Vilma tomó un bocado. Al ver que él no se movía, pero que su mirada se posaba en ella de vez en cuando, se sintió inexplicablemente nerviosa y su mente comenzó a divagar de nuevo.

Sin embargo, no se atrevía a preguntarle directamente ni a devolverle la mirada, así que fingió no darse cuenta y se concentró en comer.

De repente, la puerta del salón privado se abrió de nuevo.

Ambos pensaron que era Patricio con el resto de la comida, pero al girar la vista, vieron que era Salvador.

—¿Qué haces tú aquí? —preguntó Palmiro, sorprendido y sin rodeos.

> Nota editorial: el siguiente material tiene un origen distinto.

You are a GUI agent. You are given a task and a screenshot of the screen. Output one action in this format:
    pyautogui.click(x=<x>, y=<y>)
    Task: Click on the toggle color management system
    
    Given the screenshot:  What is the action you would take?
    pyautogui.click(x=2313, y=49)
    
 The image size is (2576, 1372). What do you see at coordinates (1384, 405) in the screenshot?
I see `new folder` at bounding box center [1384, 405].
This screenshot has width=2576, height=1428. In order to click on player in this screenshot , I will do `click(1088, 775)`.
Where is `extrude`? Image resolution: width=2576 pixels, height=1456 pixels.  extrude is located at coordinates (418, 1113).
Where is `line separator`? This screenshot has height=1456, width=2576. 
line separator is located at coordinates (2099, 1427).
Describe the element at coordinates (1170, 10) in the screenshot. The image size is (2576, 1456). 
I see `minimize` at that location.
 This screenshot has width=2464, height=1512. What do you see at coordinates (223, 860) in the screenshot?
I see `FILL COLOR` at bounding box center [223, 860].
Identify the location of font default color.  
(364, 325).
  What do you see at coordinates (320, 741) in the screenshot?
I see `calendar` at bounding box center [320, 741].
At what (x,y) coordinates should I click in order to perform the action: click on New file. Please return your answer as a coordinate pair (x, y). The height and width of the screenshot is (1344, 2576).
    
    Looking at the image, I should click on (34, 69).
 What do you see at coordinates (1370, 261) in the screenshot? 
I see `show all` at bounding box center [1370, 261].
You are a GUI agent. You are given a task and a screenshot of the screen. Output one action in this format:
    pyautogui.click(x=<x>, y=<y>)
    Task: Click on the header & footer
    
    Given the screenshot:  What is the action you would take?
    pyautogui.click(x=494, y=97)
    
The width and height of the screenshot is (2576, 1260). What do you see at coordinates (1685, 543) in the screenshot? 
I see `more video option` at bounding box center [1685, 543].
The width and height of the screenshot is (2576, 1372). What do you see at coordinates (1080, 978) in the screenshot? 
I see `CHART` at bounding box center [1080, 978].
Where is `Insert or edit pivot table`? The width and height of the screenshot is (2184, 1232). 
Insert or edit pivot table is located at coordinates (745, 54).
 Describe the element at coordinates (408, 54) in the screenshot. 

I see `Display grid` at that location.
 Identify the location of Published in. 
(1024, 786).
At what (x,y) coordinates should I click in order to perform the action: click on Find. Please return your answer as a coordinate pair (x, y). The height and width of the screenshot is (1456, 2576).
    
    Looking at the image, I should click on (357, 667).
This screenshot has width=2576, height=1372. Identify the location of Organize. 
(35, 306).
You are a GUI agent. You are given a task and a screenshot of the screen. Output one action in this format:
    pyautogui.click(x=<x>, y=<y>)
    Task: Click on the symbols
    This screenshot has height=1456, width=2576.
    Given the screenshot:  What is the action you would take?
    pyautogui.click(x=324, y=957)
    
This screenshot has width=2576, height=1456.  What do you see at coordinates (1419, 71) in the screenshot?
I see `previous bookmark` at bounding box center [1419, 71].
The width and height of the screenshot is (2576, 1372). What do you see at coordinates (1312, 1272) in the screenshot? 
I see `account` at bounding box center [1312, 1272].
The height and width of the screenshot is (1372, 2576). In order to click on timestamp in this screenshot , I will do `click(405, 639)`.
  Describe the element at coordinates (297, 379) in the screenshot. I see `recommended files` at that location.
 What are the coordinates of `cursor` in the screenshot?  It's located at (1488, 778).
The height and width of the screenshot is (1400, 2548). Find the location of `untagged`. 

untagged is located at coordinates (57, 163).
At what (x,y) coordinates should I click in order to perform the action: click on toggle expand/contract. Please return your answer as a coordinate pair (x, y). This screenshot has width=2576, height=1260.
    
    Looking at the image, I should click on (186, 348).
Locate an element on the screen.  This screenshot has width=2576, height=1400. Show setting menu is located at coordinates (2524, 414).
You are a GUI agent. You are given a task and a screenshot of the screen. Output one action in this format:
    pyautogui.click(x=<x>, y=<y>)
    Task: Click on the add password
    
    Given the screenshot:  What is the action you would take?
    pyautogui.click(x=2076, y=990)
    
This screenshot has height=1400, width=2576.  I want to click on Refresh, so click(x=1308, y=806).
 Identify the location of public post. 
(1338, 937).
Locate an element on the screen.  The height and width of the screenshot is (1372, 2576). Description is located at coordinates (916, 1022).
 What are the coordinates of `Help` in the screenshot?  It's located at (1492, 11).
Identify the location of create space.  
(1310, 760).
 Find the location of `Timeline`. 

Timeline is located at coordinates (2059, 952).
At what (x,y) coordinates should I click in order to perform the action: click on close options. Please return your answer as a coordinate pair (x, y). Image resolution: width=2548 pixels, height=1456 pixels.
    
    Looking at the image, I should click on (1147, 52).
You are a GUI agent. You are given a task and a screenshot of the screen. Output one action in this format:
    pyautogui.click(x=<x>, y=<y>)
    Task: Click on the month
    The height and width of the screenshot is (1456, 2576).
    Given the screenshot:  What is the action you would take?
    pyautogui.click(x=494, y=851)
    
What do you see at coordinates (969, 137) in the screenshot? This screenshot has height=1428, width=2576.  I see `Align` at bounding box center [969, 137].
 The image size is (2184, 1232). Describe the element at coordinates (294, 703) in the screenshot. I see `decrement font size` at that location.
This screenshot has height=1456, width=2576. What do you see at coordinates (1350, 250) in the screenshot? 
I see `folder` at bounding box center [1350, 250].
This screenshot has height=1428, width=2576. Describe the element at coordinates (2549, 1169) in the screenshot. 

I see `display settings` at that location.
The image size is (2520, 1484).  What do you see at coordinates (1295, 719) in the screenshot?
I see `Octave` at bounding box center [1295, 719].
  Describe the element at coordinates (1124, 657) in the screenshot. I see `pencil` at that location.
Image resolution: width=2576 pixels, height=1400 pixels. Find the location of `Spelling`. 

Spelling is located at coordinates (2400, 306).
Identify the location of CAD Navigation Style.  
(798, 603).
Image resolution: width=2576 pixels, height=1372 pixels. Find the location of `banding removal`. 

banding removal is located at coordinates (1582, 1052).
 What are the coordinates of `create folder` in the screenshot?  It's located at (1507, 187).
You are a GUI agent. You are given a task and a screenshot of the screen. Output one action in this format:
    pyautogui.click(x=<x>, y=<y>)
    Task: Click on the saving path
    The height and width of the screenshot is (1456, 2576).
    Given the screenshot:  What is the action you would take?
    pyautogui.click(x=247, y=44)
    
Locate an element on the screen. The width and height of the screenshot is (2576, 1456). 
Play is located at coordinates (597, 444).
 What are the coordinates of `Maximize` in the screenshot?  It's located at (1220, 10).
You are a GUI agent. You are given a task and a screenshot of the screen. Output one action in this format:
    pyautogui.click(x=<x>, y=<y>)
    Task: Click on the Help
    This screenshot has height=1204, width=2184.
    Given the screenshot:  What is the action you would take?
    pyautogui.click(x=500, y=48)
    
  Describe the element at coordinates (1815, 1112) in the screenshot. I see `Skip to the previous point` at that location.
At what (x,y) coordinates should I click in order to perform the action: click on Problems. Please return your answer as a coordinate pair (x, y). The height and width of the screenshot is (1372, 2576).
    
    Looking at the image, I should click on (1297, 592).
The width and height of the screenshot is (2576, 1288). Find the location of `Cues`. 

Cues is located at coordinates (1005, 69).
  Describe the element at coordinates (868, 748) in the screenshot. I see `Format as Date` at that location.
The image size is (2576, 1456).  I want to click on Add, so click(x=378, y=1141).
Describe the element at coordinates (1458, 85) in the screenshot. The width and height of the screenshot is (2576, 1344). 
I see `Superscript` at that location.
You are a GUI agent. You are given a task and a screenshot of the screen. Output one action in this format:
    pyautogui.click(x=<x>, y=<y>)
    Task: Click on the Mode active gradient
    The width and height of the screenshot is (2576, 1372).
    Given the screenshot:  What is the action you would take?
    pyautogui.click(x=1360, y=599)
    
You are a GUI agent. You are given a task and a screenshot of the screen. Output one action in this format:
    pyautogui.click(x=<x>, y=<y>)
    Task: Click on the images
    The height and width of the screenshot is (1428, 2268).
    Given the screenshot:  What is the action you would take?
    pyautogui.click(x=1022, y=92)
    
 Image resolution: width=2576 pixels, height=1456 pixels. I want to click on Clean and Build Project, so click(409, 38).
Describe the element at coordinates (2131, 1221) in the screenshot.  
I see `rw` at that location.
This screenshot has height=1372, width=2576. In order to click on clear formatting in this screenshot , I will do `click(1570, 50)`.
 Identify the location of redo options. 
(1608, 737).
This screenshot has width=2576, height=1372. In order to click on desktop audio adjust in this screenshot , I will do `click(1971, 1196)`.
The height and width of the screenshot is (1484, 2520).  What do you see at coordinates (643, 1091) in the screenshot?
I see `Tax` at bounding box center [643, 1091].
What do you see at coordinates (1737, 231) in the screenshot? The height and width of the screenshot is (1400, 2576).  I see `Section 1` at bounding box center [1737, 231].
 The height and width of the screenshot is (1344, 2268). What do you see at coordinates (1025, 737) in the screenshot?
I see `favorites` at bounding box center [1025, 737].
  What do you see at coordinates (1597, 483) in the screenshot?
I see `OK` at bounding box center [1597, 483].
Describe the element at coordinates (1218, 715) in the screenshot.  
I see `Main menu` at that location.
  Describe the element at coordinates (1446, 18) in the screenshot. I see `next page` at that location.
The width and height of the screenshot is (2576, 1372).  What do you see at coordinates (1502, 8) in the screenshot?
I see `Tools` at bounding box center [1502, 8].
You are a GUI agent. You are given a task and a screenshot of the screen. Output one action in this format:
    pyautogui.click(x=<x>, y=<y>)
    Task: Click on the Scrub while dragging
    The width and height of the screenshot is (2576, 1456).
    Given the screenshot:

—Vine a comer y mi tío me dijo que estabas aquí. ¡Qué coincidencia, Palmy! —dijo Salvador con total descaro.

Cualquier otra persona podría habérselo creído, pero su mejor amigo no se tragó ni una palabra.

De repente, entendió por qué Patricio les había preparado seis platos.

—Tú pagas los dos platos extra —dijo Palmiro directamente.

—Hombre, ¿es en serio? —Salvador frunció el ceño—. Eres asquerosamente rico, ¿y te vas a poner así porque tu amigo se coma dos de tus platos?

Vilma, que todavía estaba masticando, los miraba discutir con una expresión de total confusión.

Salvador, mientras se enfrascaba en una discusión amistosa con su amigo, se acercó, sacó una silla y se sentó. Luego, se presentó a Vilma: —Me llamo Salvador Mora. Quizás él te haya hablado de mí, o quizás no. Tú debes ser Vilma, ¿verdad? Es un placer conocerte en persona.

Antes de que Salvador pudiera terminar, Palmiro le dio una patada por debajo de la mesa, indicándole que se callara.

Vilma asintió con timidez. —Señor Mora, mucho gusto.

—Es médico especialista en fertilidad —explicó Palmiro—. Sabe todo sobre tu caso y el de Nereo. Las pruebas de ADN las hizo él.

—Ah —comprendió Vilma. Así que era eso.

Patricio volvió a llamar a la puerta para servir los dos platos restantes y traerle un juego de cubiertos a Salvador.